Google Unveiled A Partnership With Levi’s To Create Smart Clothing

Google Unveiled A Partnership With Levi’s To Create Smart Clothing

Google unveiled a partnership with the Levi’s fashion brand to create smart clothing using Project Jacquard, a conductive textile material that can be woven into any fabric.

The computerised pants project, which came out of Google’s secretive ATAP lab, headed by a former DARPA research scientist, is code-named “Project Jacquard,” after Joseph Marie Jacquard, the inventor of the power loom. It is as an attempt to “bring conductive yarns to every garment and fabric on earth, and then to integrate touch sensors, haptic feedback, and more right into your jeans, car seats, curtains, everything.”

Google’s ATAP research team described how it created the material from scratch – and worked with several textile makers to weave it into various materials. It can be made in virtually any colour or thickness.

It showed off a jacket made with Jacquard on stage that could work as a touchpad. The material was pressure sensitive and could even detect hovering motions. In another example, the material was able to dial contact on your phone with just a swipe.

Of course, just having the cool tech isn’t enough to get people wearing it and Google isn’t exactly a fashion company, so it announced the partnership with Levi’s to bring Jacquard-enabled clothing to the market soon.

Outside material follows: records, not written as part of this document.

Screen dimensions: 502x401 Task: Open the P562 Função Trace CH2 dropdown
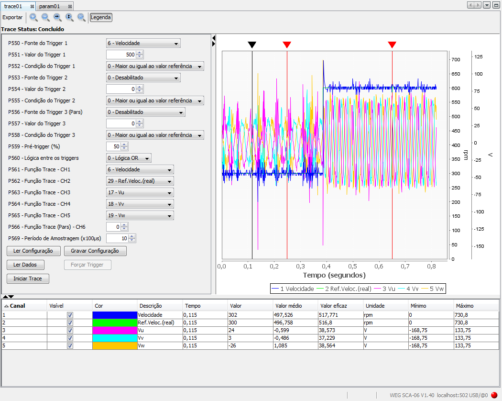[140, 181]
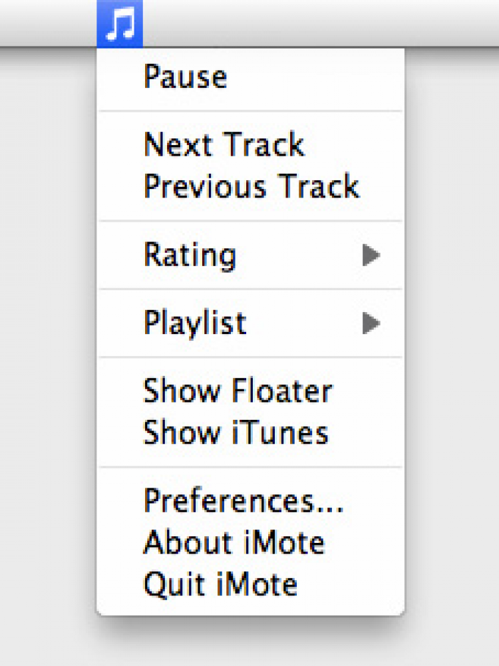The height and width of the screenshot is (666, 499).
Task: Expand the arrow next to Playlist
Action: (x=371, y=324)
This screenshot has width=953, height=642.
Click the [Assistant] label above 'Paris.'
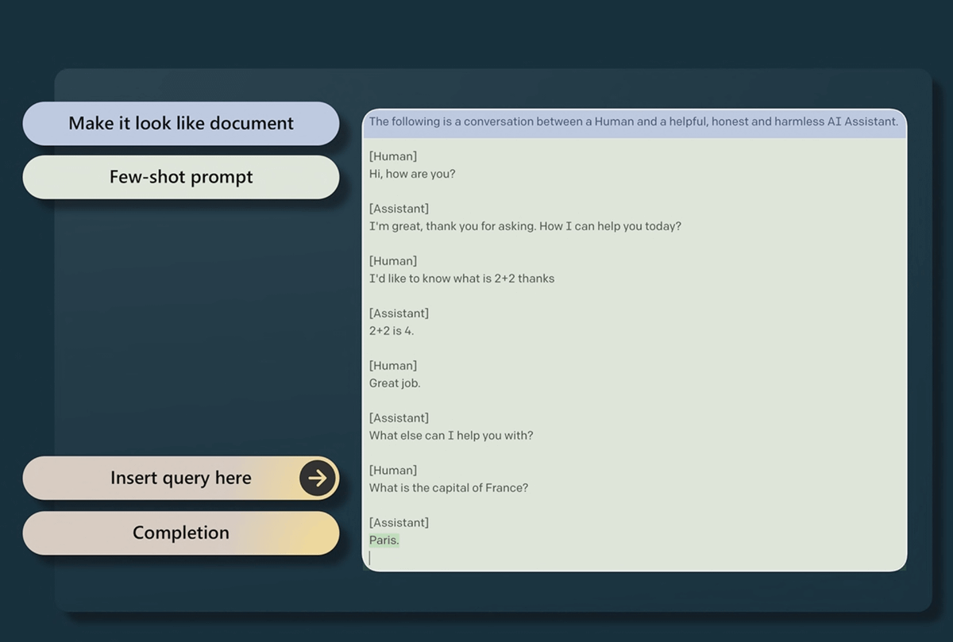[399, 523]
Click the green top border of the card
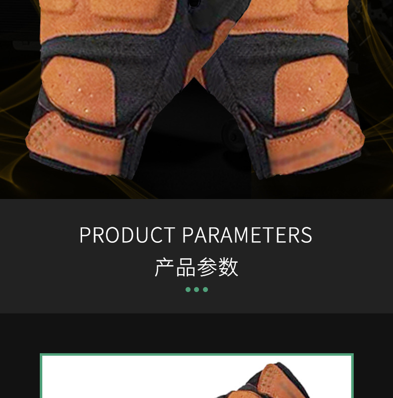This screenshot has width=393, height=398. (x=197, y=355)
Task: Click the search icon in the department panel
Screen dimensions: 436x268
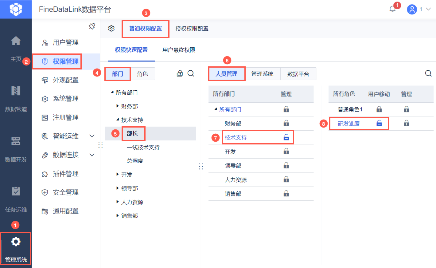Action: pyautogui.click(x=191, y=73)
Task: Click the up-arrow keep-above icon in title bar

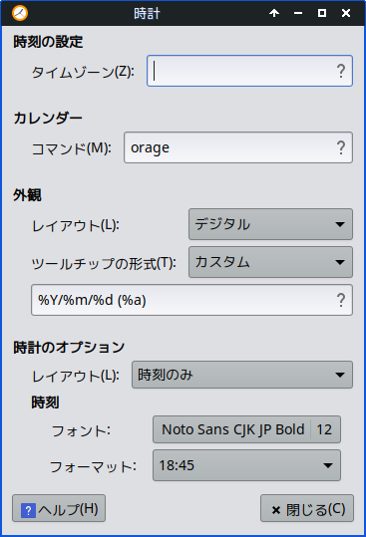Action: tap(274, 13)
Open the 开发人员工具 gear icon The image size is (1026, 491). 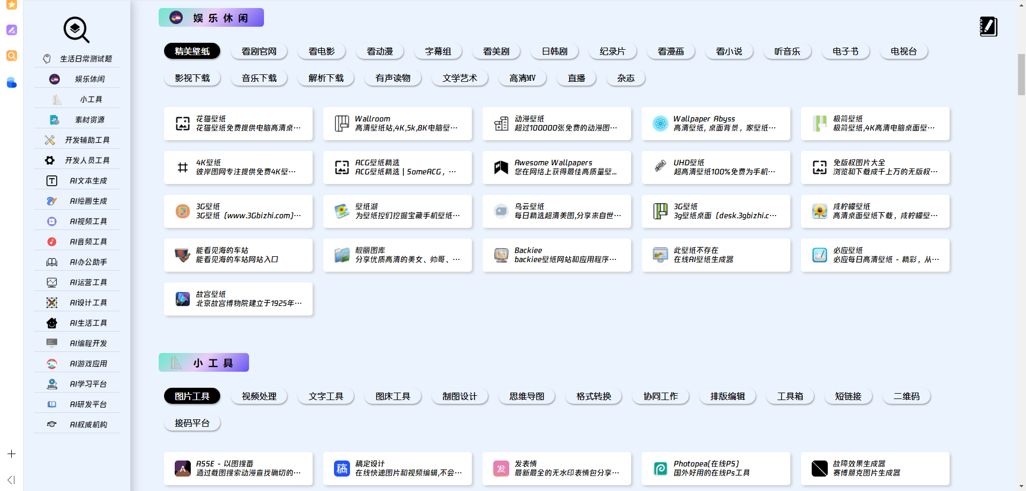coord(50,160)
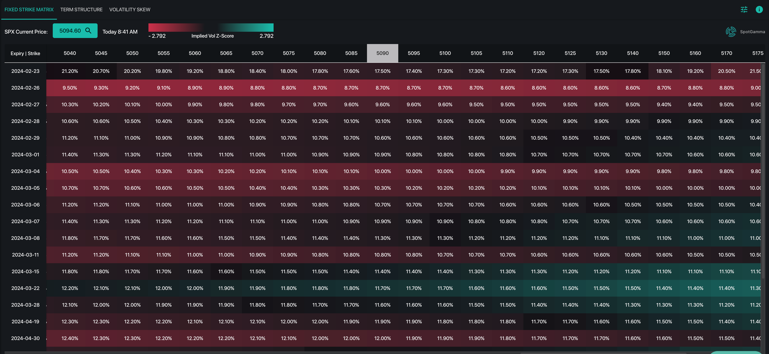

It’s an awesome concept – you can swipe away a phone call without ever interrupting conversation on a dinner date, or switch song tracks easily while walking down the street. The textile can be woven into any size that you need it to be as well.

As Apple is doing with its Watch, Google and Levi’s are marketing computerised pants as a way to stay connected to your digital life without having to pull out your phone.

“If there’s a chance to enable the clothes that we already love to help us facilitate access to the best and most necessary of this digital world while maintaining eye contact with the person we’re eating dinner with, this is a real value,” Paul Dillinger of Levi Strauss said at the I/O conference.

It’s not clear when you’ll be able to pick up a pair of touchscreen jeans. Project Jacquard is still very much in the prototype stage and Google is “still trying to figure out the right application for the tech.” But make no mistake: the digital revolution is coming for your pants.